• TEXTE DE LA PAGE
En réponse aux vives polémiques et à la vague de contestation sans précédent soulevée par l’abaissement généralisé de la limitation de vitesse à 80 km/h sur l’intégralité des routes secondaires décidé unilatéralement par le Premier ministre Édouard Philippe en janvier 2018 et entré en application dès le 1er juillet suivant, un amendement à la loi d’Orientation des Mobilités (dite LOM) a été adopté en décembre 2019 par les élus parlementaire, qui donne la possibilité aux Présidents des Conseils départementaux de relever – par dérogation au décret national – la vitesse maximale autorisée à 90 km/h sur les routes départementales.
Le Gouvernement, quant à lui, a précisé que les 80 km/h resteraient la règle sur toutes les routes nationales. Une décision qui créé une distorsion importante entre l’État central et les élus locaux.

• MATÉRIEL EXTRAIT
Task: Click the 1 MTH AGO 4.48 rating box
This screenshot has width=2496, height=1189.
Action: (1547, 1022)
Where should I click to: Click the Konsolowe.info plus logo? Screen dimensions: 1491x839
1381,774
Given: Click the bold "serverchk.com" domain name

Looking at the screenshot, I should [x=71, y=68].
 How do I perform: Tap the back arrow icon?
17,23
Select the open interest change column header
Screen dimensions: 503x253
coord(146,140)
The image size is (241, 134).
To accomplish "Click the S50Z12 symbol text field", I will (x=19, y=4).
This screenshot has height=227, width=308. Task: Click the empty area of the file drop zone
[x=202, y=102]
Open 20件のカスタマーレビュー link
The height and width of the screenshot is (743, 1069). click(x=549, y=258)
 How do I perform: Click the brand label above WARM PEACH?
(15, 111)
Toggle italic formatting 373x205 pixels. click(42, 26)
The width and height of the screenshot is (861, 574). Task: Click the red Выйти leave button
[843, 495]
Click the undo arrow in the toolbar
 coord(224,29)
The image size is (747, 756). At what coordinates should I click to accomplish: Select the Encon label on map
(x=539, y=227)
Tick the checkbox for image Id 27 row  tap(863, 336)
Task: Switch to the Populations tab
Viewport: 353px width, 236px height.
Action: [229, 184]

• À FAIRE
[1] D’après le texte sur la limitation de vitesse, à quelle vitesse maximale les Présidents des Conseils départementaux peuvent-ils relever la limite sur les routes départementales ?
[2] Recopiez mot pour mot le passage du texte sur la limitation de vitesse qui commence par « En réponse aux » et se poursuit jusqu’à « les routes départementales. ».
Le matériel ci-dessus n’a aucun lien avec le texte sur la limitation de vitesse.

• RÉPONSES
[1] À 90 km/h.

[2]
En réponse aux vives polémiques et à la vague de contestation sans précédent soulevée par l’abaissement généralisé de la limitation de vitesse à 80 km/h sur l’intégralité des routes secondaires décidé unilatéralement par le Premier ministre Édouard Philippe en janvier 2018 et entré en application dès le 1er juillet suivant, un amendement à la loi d’Orientation des Mobilités (dite LOM) a été adopté en décembre 2019 par les élus parlementaire, qui donne la possibilité aux Présidents des Conseils départementaux de relever – par dérogation au décret national – la vitesse maximale autorisée à 90 km/h sur les routes départementales.